Ein leeres Theater, nämlich das Haus der Berliner Festspiele, ist auch die Schaltzentrale für die ansonsten weitschweifig durch Berlin streifende Produktion "Show Me A Good Time" des deutsch-britischen Künstlerkollektivs Gob Squad. Eine zwölfstündige Livestream-Performance, die als Koproduktion des Berliner HAU mit mehreren anderen Theaterhäusern komplett unter Pandemiebedingungen entstanden ist. Jeweils einer oder eine aus der Truppe betätigt sich als Alleinunterhalter auf der Bühne, während die anderen sieben mit Kameras durch die Stadt schwirren. Einer funkt aus dem leeren Flughafen BER, eine aus einer Schwulenbar, andere aus ihren Wohnungen. Zugeschaltet werden sie per Zoom, meist einzeln, manchmal alle gleichzeitig. Was sie berichten, ist banal wie der Alltag, vieles persönlich, manchmal baden sie oder putzen. Regelmäßig brechen sie - aus Prinzip - in Gelächter aus, Lachen ist ansteckend wie das Virus. Auch Aufgaben für die Zuschauer gehören dazu, etwa Verstorbener gedenken. Und zu jeder vollen Stunde wird auf der Straße ein Mensch angesprochen und live auf die Bühne zugeschaltet. Dann passiert etwas Tolles oder nicht.

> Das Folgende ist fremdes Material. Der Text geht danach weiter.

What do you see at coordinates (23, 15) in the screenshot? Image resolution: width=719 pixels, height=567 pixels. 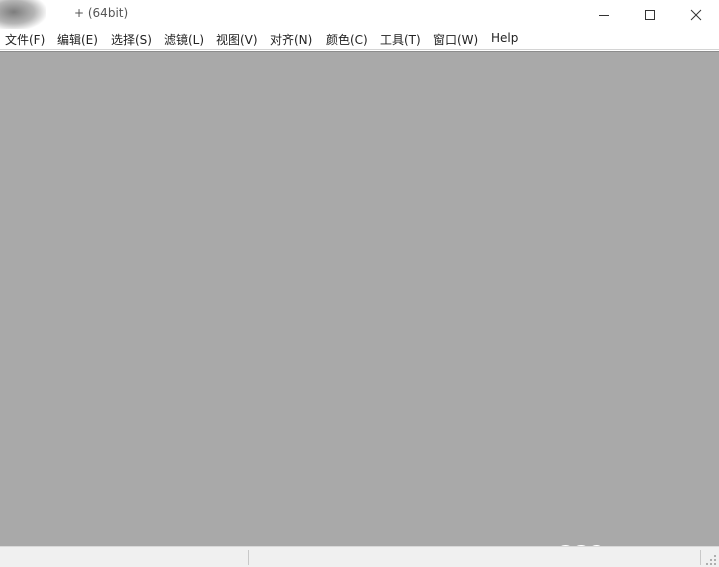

Von all den Versuchen, mit dem Publikum in Kontakt zu treten, Gemeinschaft herzustellen, war diese performative Dauer-Liveschalte der bisher unangestrengteste, tröstlichste (das Theatertreffen geht noch bis 24.5.). Diese Künstler waren einfach da, sie machten was und machten immer weiter. Man konnte nebenher ohne schlechtes Gewissen andere Dinge tun, kochen, aufräumen - und sich dann wieder bei ihnen einfinden, zum gemeinsamen Lachen oder Gedenken. Zum Feiern der Lebens- und Überbrückungskunst.